Information supplied Start Marker

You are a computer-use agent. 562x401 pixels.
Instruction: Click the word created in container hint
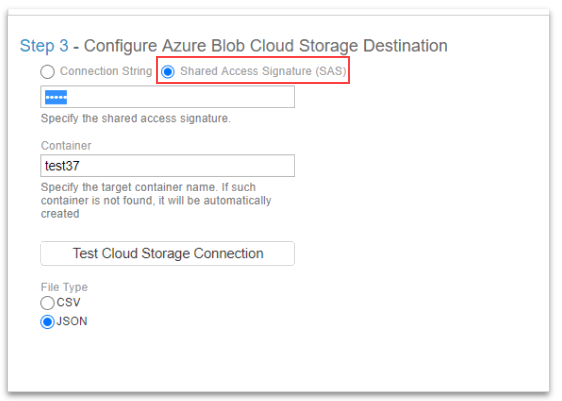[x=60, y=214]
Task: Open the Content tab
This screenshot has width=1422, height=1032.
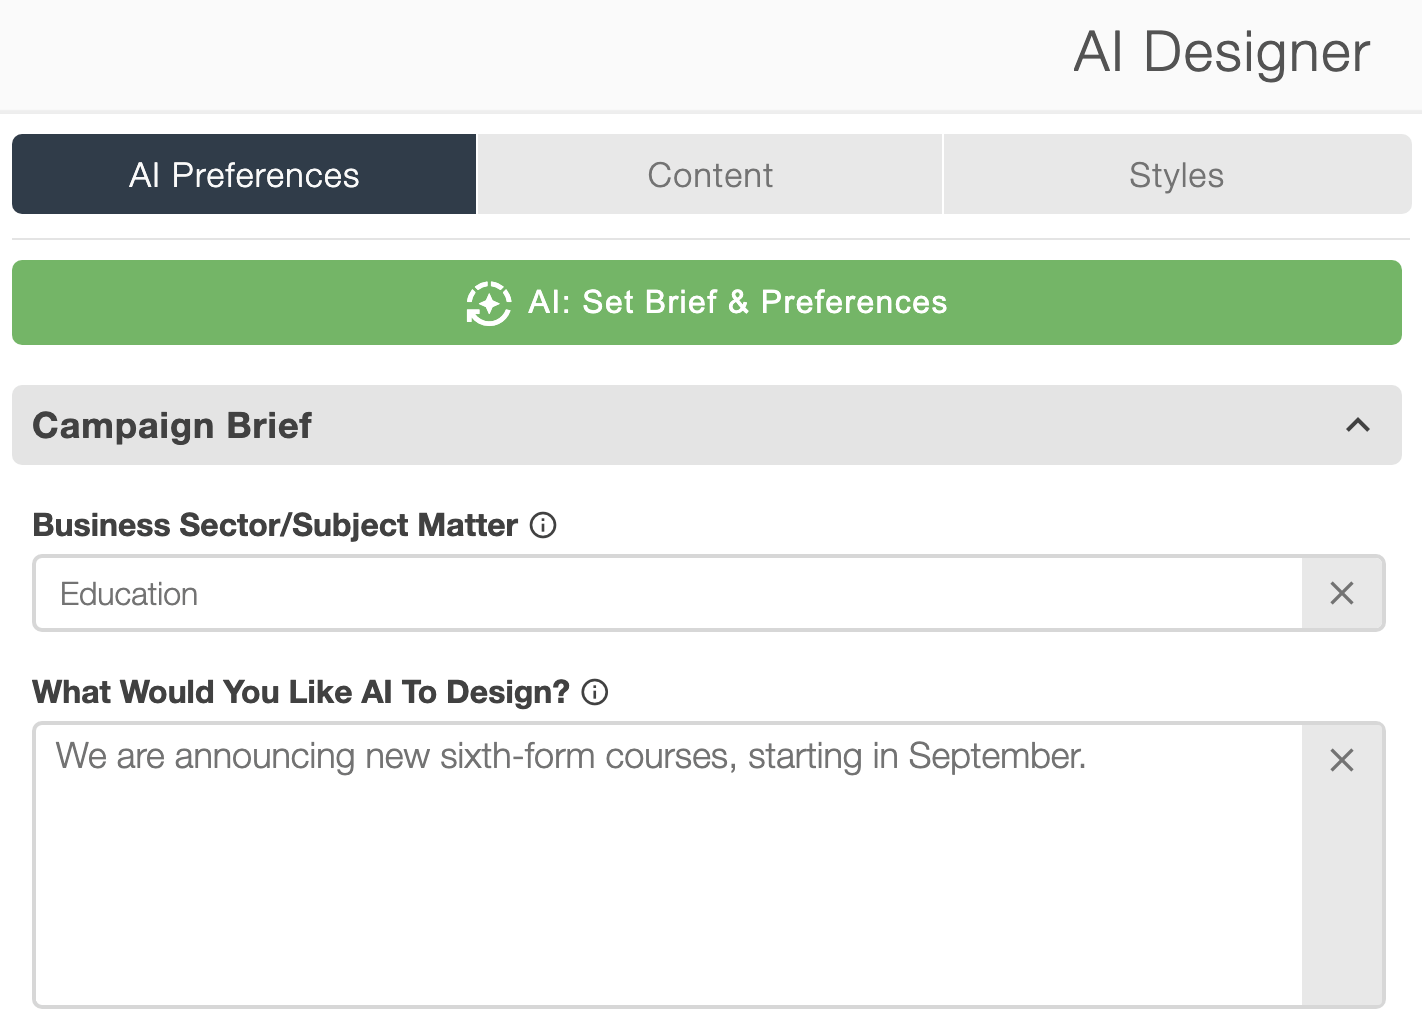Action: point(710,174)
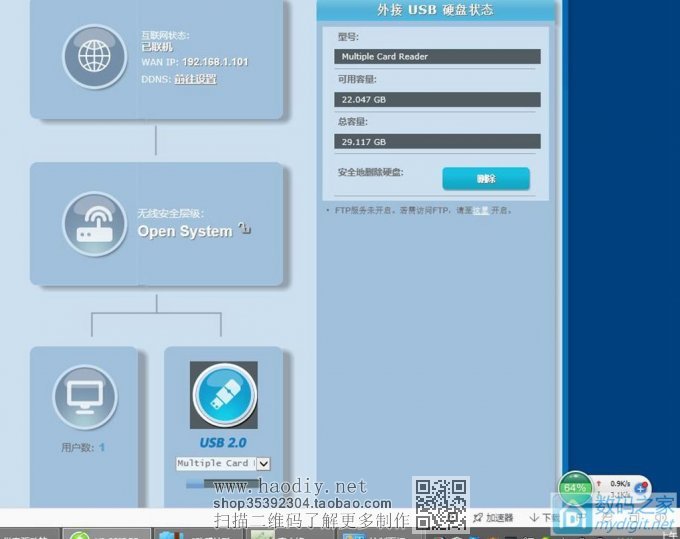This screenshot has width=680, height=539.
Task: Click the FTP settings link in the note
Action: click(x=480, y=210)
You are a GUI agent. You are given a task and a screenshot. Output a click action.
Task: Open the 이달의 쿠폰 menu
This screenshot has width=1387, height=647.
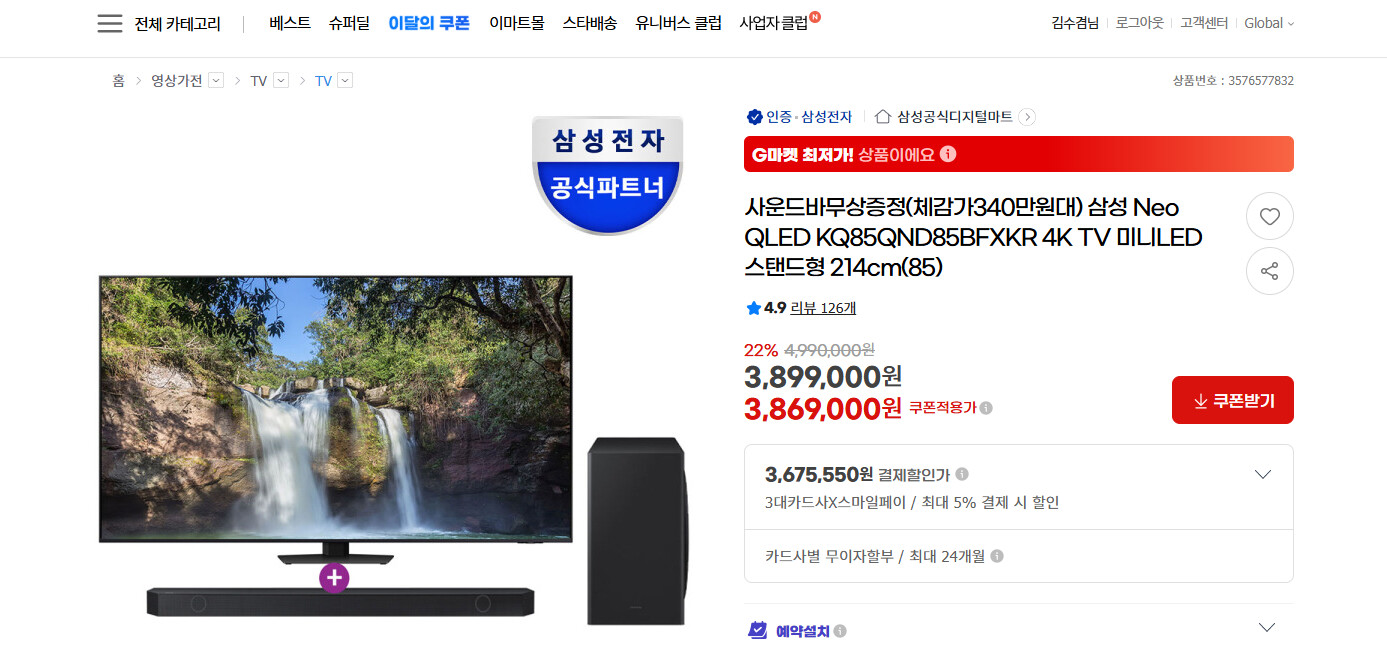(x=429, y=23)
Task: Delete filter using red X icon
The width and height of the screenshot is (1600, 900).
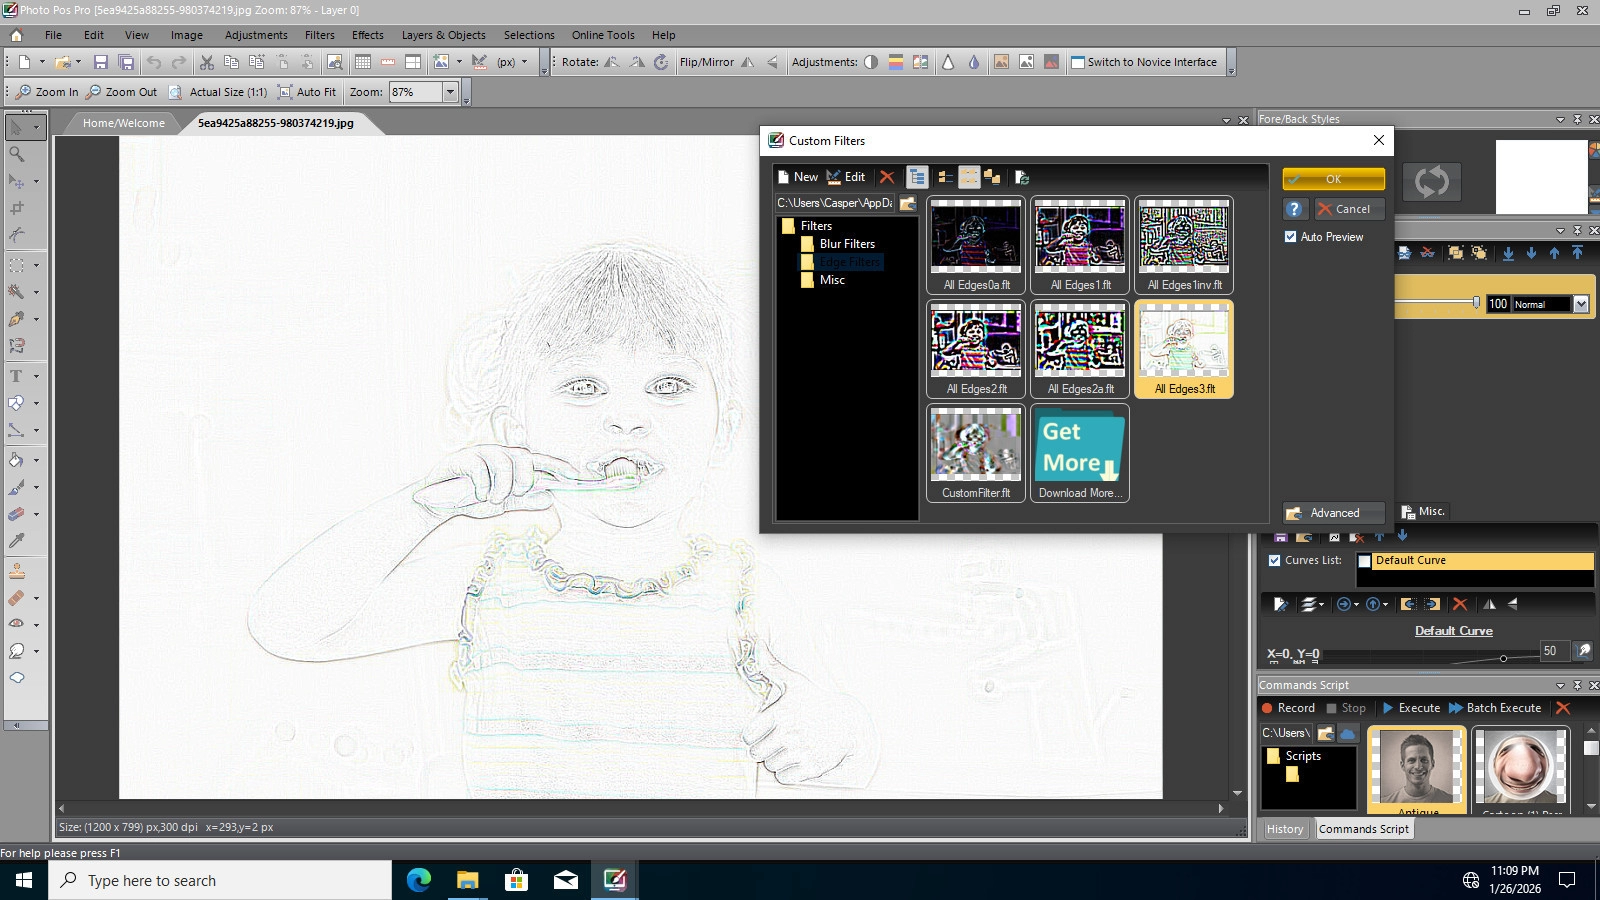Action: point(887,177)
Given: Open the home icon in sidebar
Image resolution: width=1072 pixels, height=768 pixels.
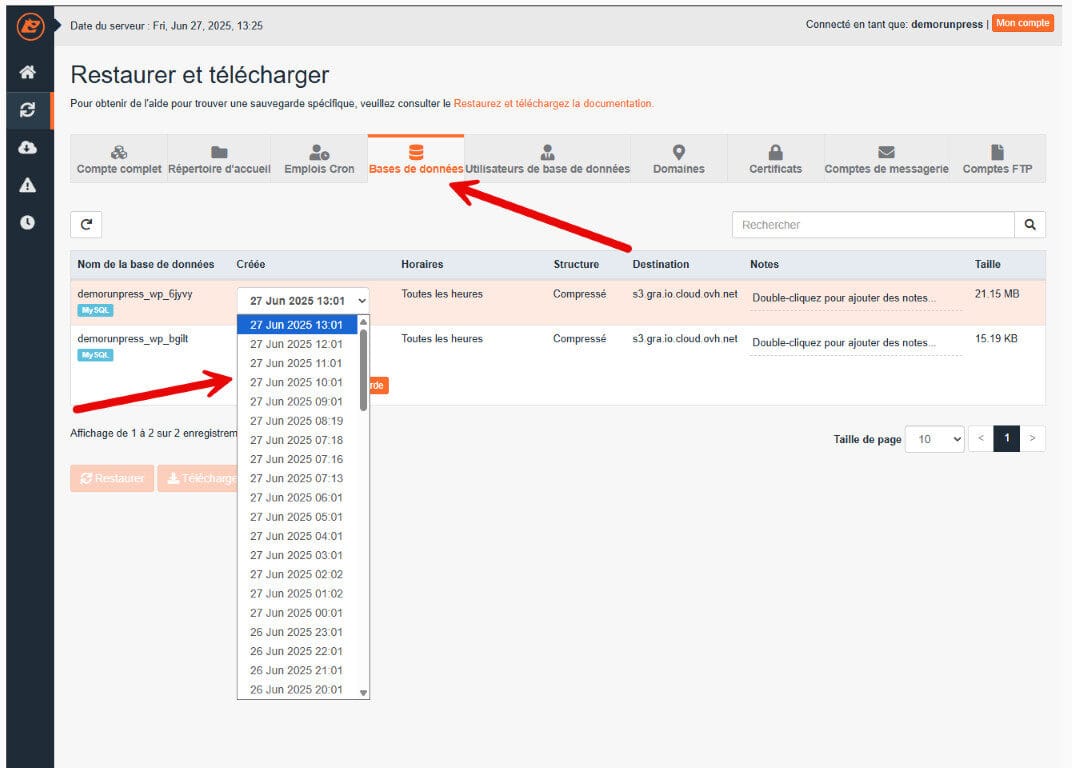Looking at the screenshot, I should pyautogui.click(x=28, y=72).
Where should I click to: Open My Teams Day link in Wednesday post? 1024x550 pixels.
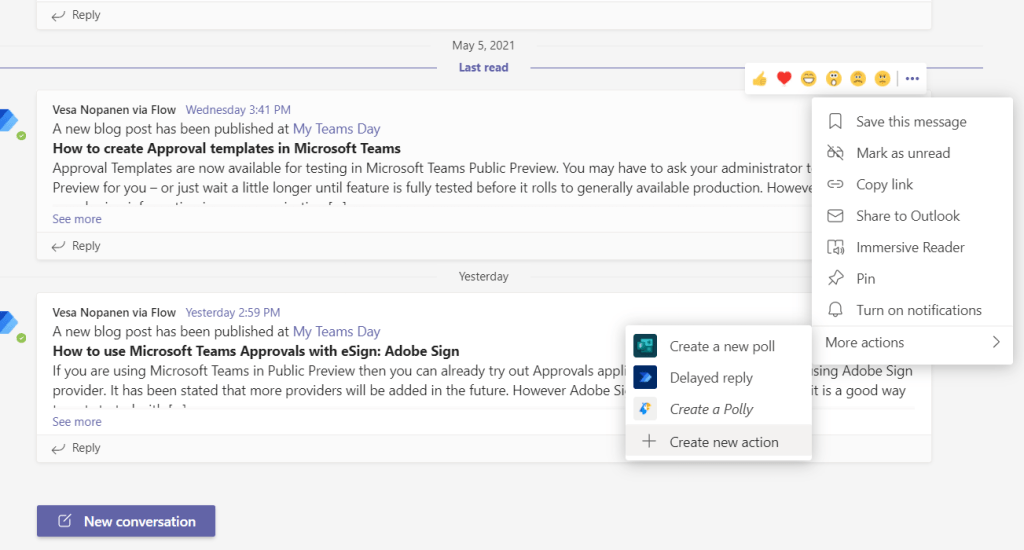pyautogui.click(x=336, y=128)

Information supplied End Marker

Task instructions: Begin with the line that contains "Where should I" and copy every line through the end of the listing, exactly as written, both ends included. Pictures are not part of the copy.

The answer:
Where should I click to: Open My Teams Day link in Wednesday post? 1024x550 pixels.
pyautogui.click(x=336, y=128)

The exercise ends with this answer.